═════ DATASET EXTRACT

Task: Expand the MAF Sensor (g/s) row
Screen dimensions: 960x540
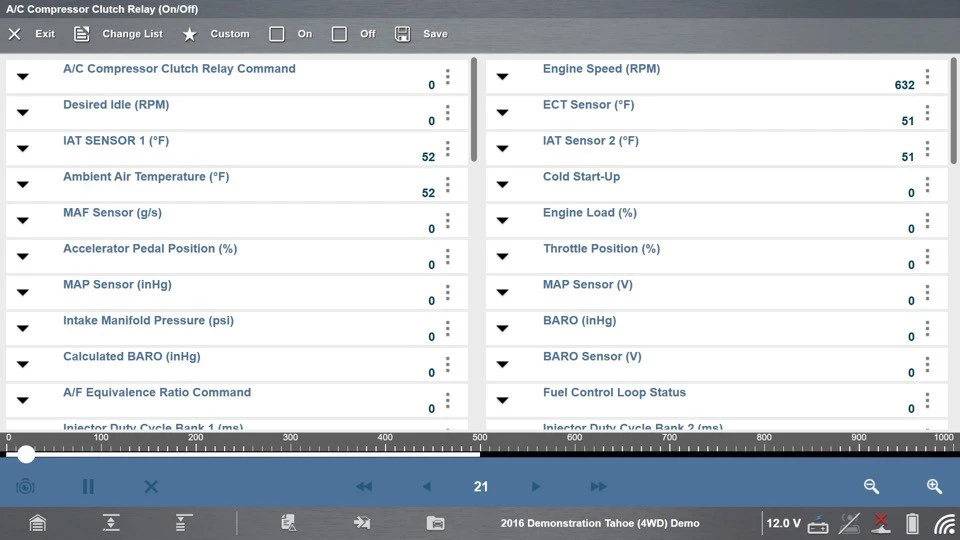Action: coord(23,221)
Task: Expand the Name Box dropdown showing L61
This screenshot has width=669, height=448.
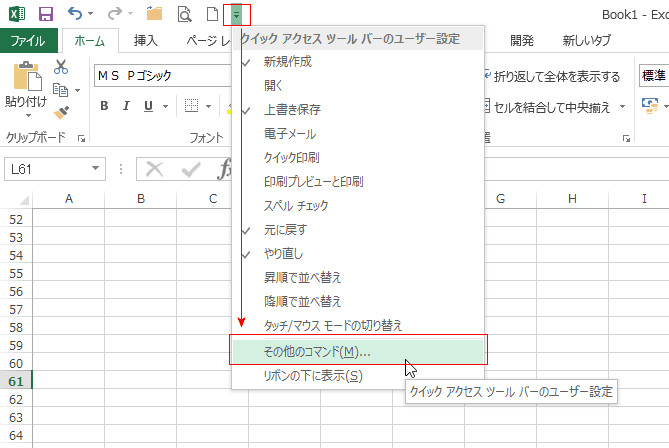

══════════

» BRIEF: Make an exact copy of all entries above, dropping the images.

» EXERCISE SOLUTION:
Task: Expand the MAF Sensor (g/s) row
Screen dimensions: 960x540
Action: coord(23,221)
Task: Expand the Name Box dropdown showing L61
This screenshot has width=669, height=448.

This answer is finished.